Finding Acceleration & Tension in a Frictionless Pulley System | Homework Help

[nns91]

Homework Statement

A bos of mass m2= 3.5 kg rests on a frictionless horizontal shelf is attached by strings to boxes of masses m1= 1.5 kg and m3= 2.5 kg, which hang freely. Both pulleys are frictionless and massless. The system is initially held at rest. After it is released, find (a) the acceleration of each of the boxes, and (b) the tension in each string.

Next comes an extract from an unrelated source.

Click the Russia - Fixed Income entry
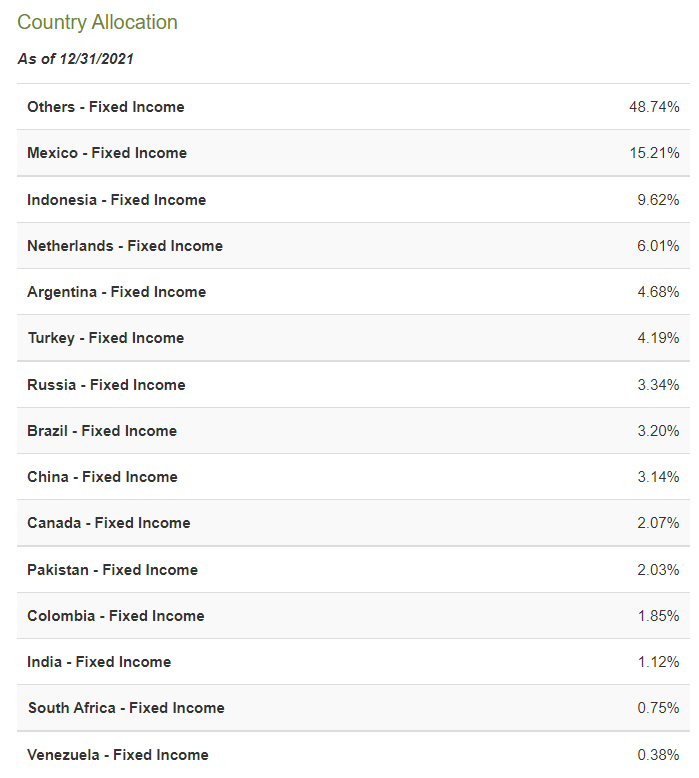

If you are confused about the graph, imagine the the m2 is in the middle with 2 strings on 2 sides, at 2 ends of the shelf there are 2 pulleys and m1 hangs on the left of the shelf and m3 hangs on the right of the shelf.

Homework Equations

F=ma

The Attempt at a Solution

I tried to get the Tension at rest but it not going to do anything with the final answer.

 

[nns91]

Guys, I need some help really quick

 

[aimslin22]

Ok, this is rather long.

First you need to find the acceleration of the masses. The acceleration of all the masses is the same. So, for now look at the three masses as one big box (added them up to together). Then draw the forces pulling them each way. (There should be two).

Then use F= ma

subtract the smaller force from the larger force, because the force is net force, and solve:

so it should be set up like this:

winner force- loser force = mass(of entire big blog) * a

 

[PhanthomJay]

Guys, I need some help really quick

You are going to have to show some work. You will need to identify the forces acting on each block, and apply Newton's 2nd law to each. Are you familiar with free body diagrams?

 

[einstein_a_go_go]

hi,

Draw the diagram

draw a free body diagram for each box (remember the tensions in each string may be different).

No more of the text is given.